Collected data:
%%

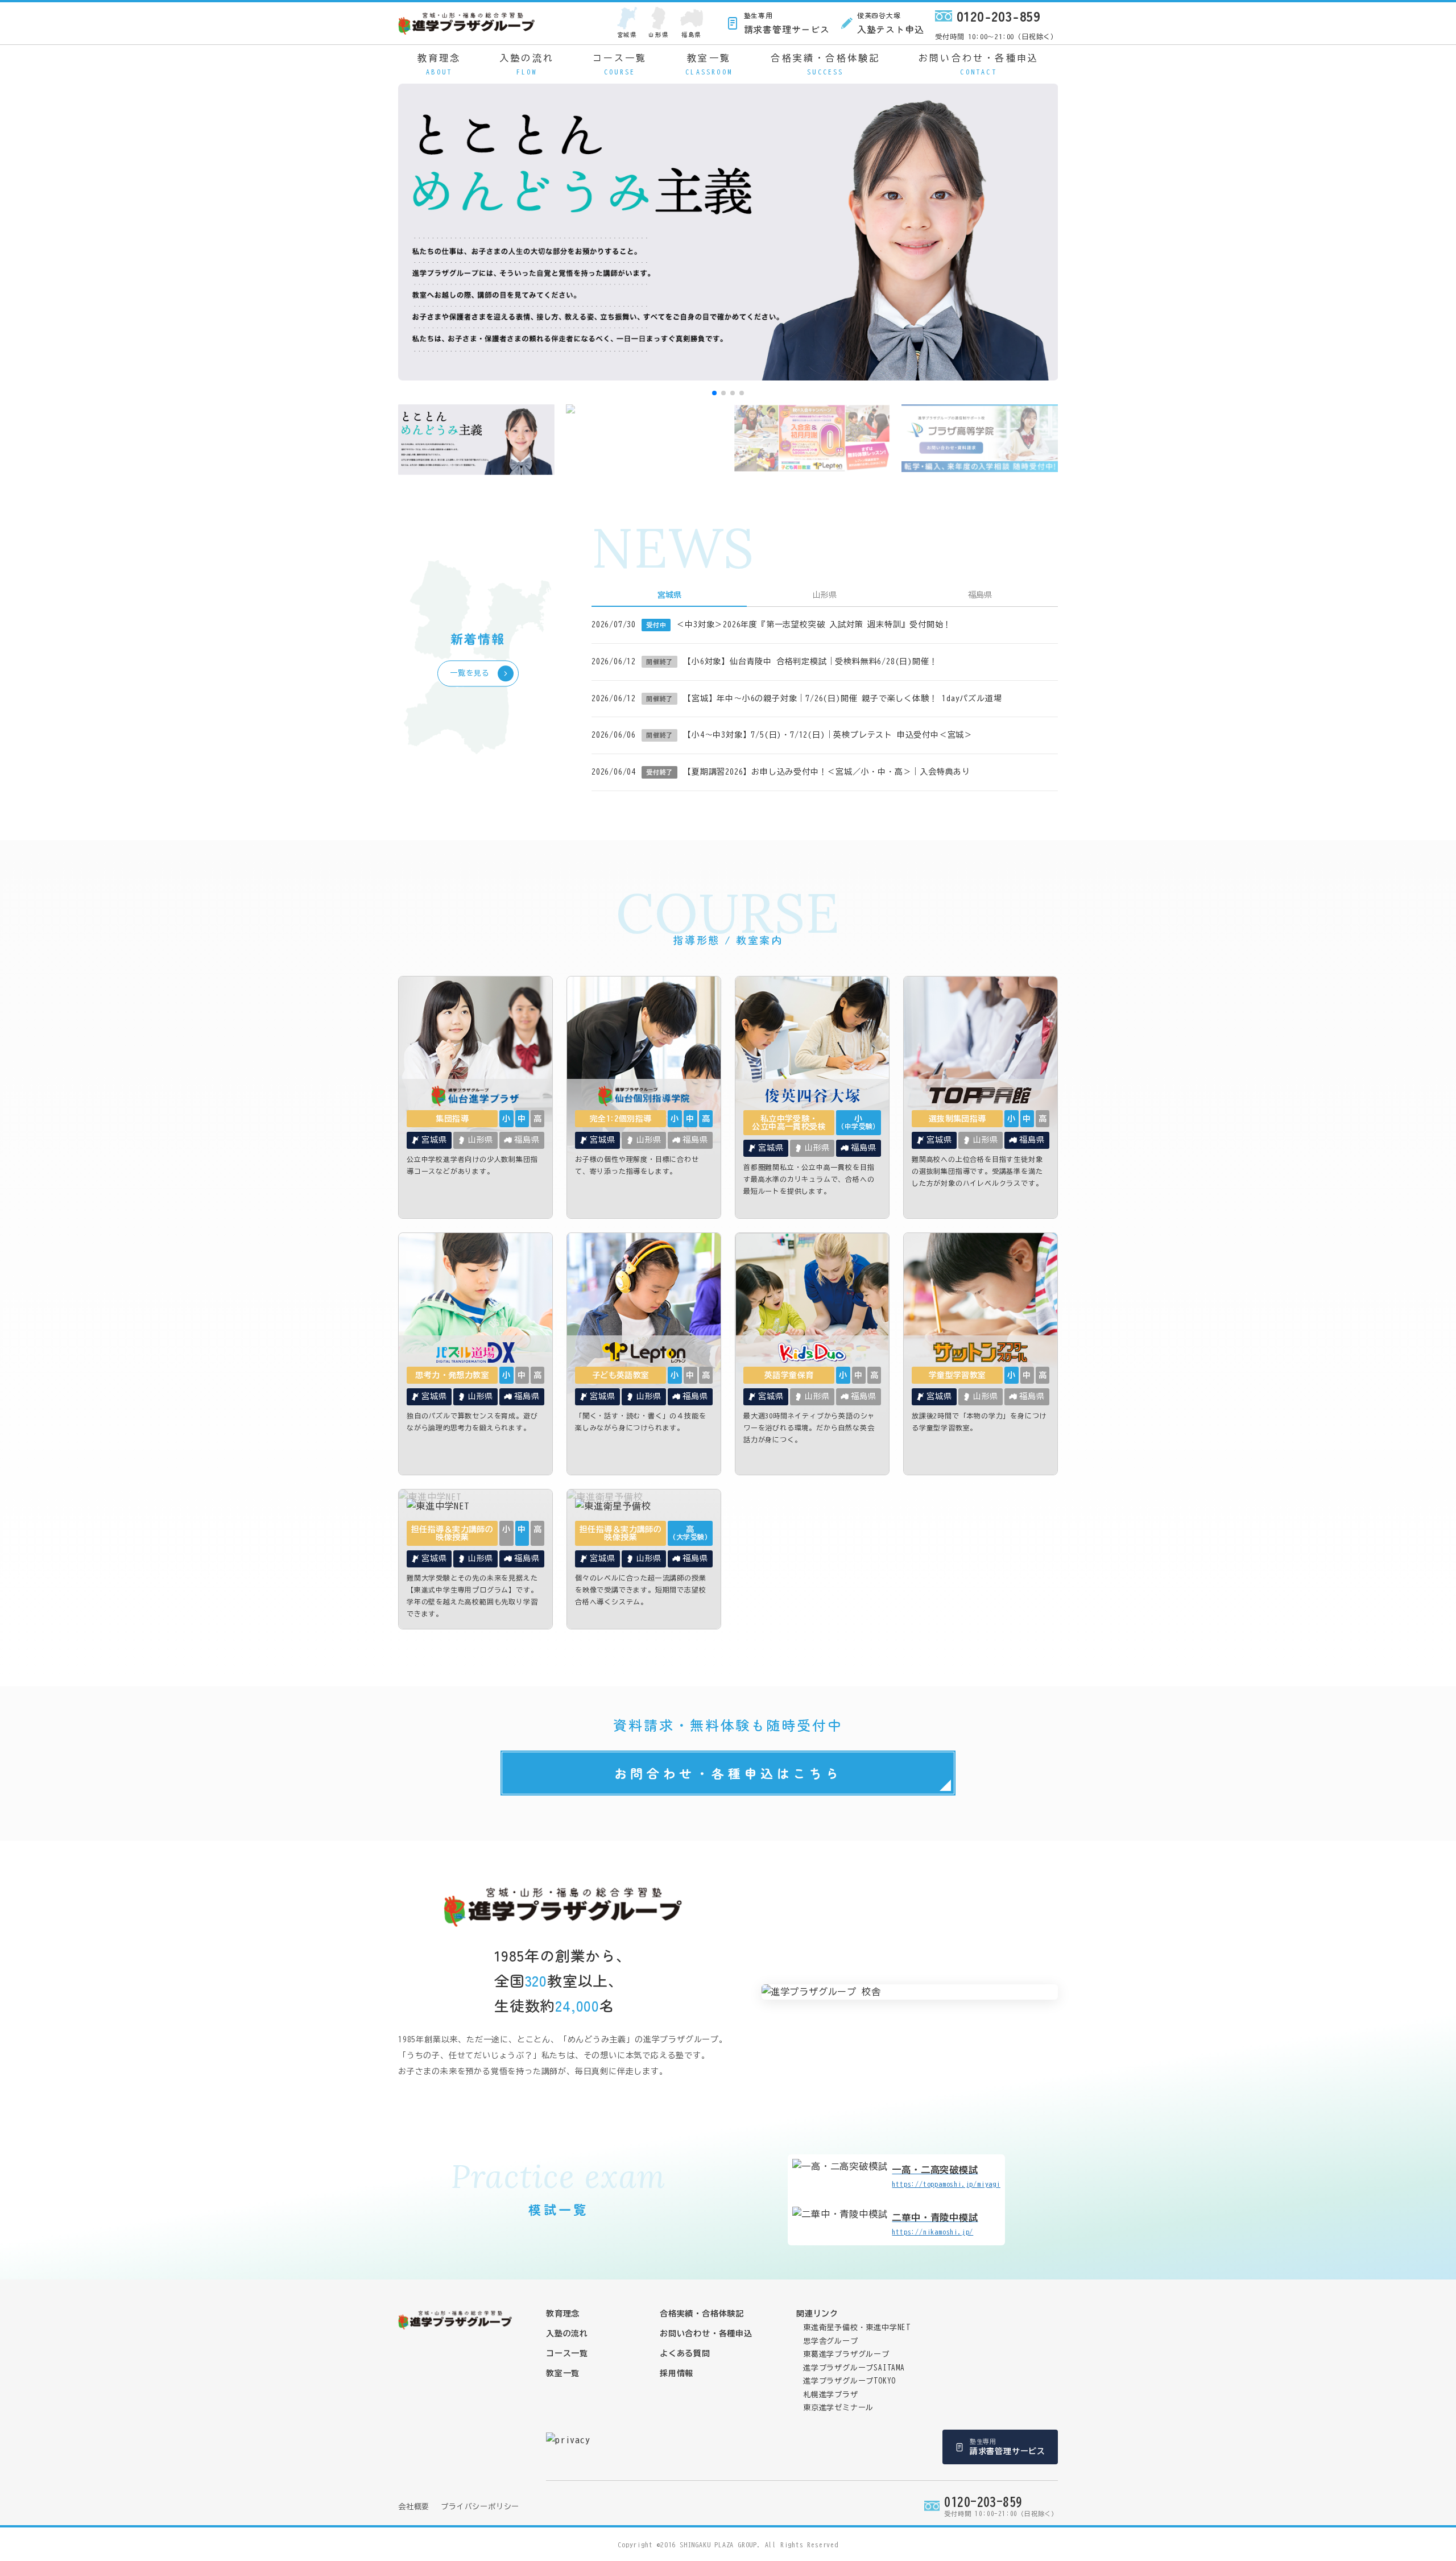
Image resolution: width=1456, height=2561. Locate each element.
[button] (714, 393)
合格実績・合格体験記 (825, 64)
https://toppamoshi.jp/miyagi (946, 2176)
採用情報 (676, 2373)
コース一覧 (620, 64)
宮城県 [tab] (669, 595)
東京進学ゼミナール (838, 2407)
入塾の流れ (526, 64)
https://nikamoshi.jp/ (935, 2224)
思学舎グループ (830, 2341)
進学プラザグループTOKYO (849, 2381)
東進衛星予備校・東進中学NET (857, 2327)
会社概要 (413, 2506)
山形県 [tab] (825, 595)
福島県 (691, 34)
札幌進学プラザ (830, 2394)
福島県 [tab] (980, 595)
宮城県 (627, 34)
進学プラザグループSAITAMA (854, 2368)
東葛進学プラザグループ (846, 2354)
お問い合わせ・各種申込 (979, 64)
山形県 (658, 34)
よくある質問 (685, 2353)
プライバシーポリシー (480, 2506)
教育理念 (439, 64)
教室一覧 (709, 64)
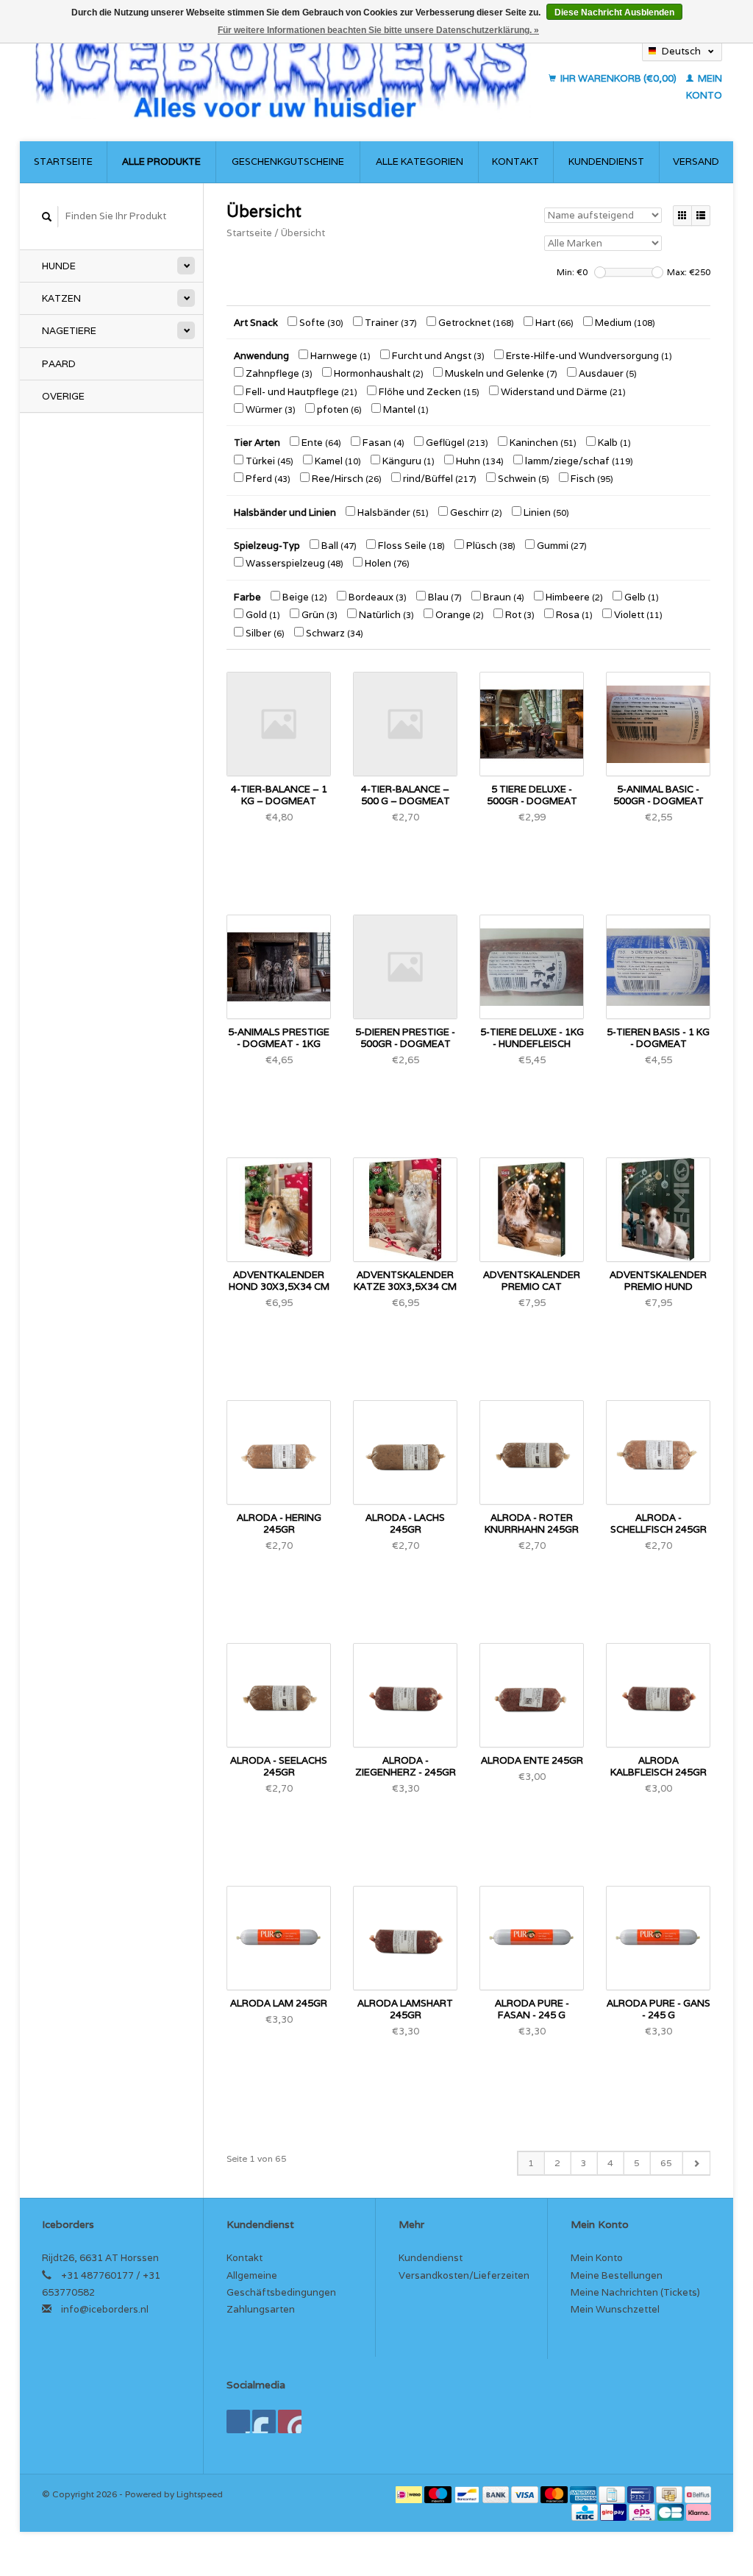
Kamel (337, 461)
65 (666, 2162)
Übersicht (303, 233)
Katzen (61, 298)
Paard (59, 364)
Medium (624, 322)
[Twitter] (264, 2421)
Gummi (561, 545)
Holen (386, 563)
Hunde (59, 266)
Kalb (613, 442)
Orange (458, 614)
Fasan (382, 442)
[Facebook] (238, 2421)
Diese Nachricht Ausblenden (614, 12)
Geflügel (456, 442)
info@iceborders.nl (105, 2309)
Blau (444, 597)
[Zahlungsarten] (410, 2494)
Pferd (266, 478)
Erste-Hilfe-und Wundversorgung (588, 356)
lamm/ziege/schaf (578, 461)
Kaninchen (542, 442)
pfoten (338, 409)
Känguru (407, 461)
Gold (261, 614)
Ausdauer (607, 373)
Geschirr (475, 512)
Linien (545, 512)
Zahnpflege (278, 373)
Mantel (405, 409)
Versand (696, 161)
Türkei (268, 461)
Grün (318, 614)
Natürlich (385, 614)
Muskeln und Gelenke (500, 373)
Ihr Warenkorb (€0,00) (618, 78)
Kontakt (515, 161)
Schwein (522, 478)
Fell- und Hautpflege (300, 392)
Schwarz (333, 633)
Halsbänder (392, 512)
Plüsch (489, 545)
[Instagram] (289, 2421)
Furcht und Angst (437, 356)
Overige (63, 396)
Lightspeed (199, 2493)
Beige (303, 597)
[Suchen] (47, 216)
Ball (338, 545)
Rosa (573, 614)
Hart (553, 322)
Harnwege (339, 356)
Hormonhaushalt (378, 373)
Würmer (269, 409)
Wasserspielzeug (293, 563)
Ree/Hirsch (346, 478)
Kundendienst (606, 161)
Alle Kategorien (419, 161)
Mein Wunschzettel (615, 2309)
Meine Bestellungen (617, 2275)
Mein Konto (597, 2258)
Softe (320, 322)
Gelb (640, 597)
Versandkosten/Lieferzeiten (464, 2275)
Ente (320, 442)
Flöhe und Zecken (427, 392)
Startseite (63, 161)
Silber (264, 633)
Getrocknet (475, 322)
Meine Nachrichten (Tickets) (635, 2292)
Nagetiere (69, 330)
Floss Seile (410, 545)
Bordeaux (376, 597)
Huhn (479, 461)
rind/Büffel (439, 478)
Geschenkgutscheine (288, 161)
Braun (502, 597)
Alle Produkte (161, 161)
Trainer (390, 322)
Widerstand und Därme (562, 392)
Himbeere (573, 597)
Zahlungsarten (260, 2309)
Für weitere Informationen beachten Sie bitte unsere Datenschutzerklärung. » (378, 30)
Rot (519, 614)
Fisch (590, 478)
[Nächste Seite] (696, 2163)
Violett (637, 614)
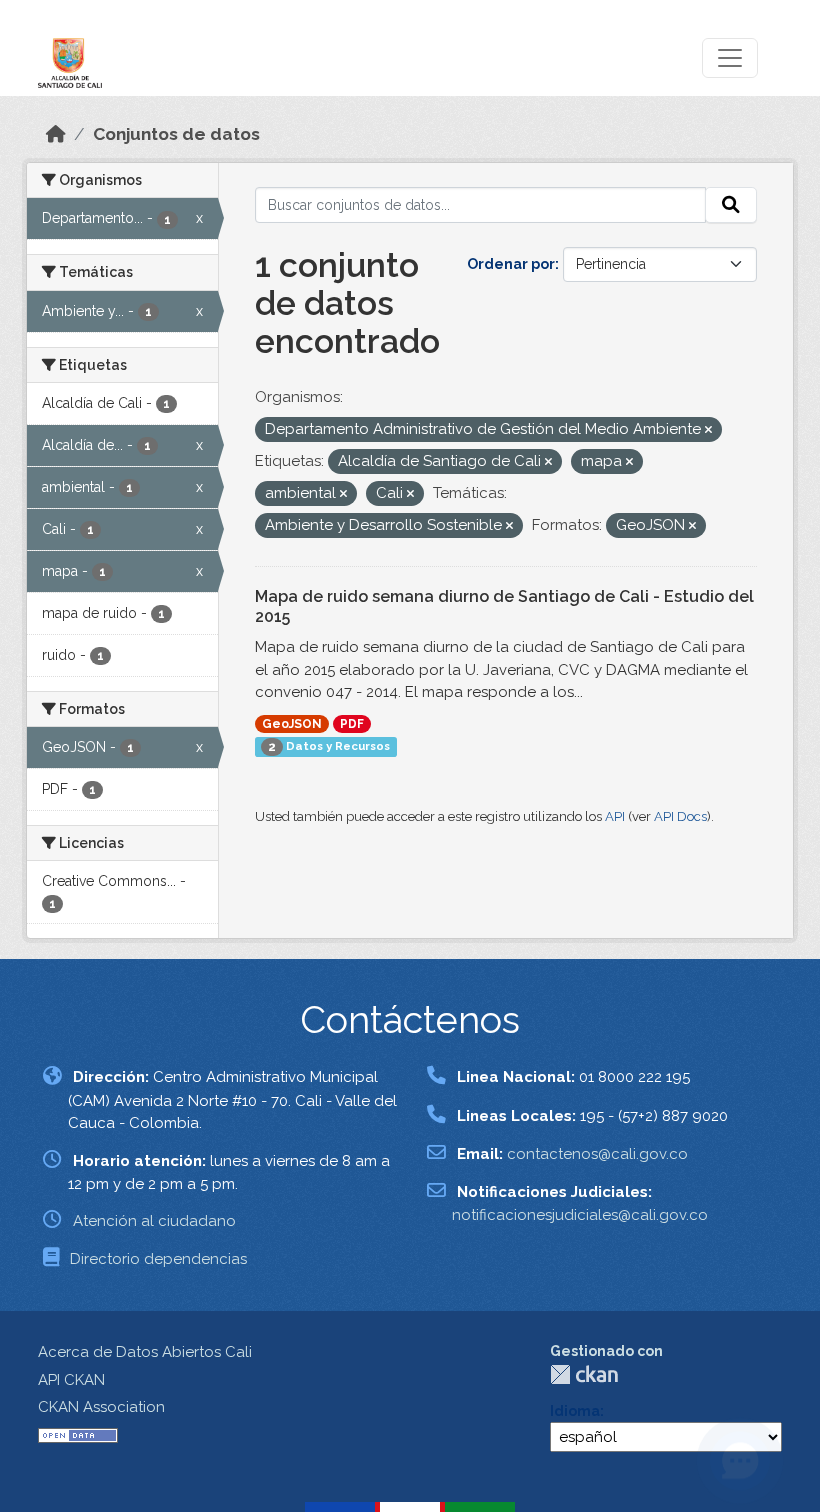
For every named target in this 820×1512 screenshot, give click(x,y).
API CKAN (71, 1380)
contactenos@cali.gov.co (597, 1154)
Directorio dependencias (158, 1259)
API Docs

%%

→ **Work instruction**
Output, from the data above, the lines from the line with "Kamel (337, 461)" to the line with "pfoten (338, 409)" exactly as they stand, both ends included and nothing else.

→ **Exercise output**
Kamel (337, 461)
65 (666, 2162)
Übersicht (303, 233)
Katzen (61, 298)
Paard (59, 364)
Medium (624, 322)
[Twitter] (264, 2421)
Gummi (561, 545)
Holen (386, 563)
Hunde (59, 266)
Kalb (613, 442)
Orange (458, 614)
Fasan (382, 442)
[Facebook] (238, 2421)
Diese Nachricht Ausblenden (614, 12)
Geflügel (456, 442)
info@iceborders.nl (105, 2309)
Blau (444, 597)
[Zahlungsarten] (410, 2494)
Pferd (266, 478)
Erste-Hilfe-und Wundversorgung (588, 356)
lamm/ziege/schaf (578, 461)
Kaninchen (542, 442)
pfoten (338, 409)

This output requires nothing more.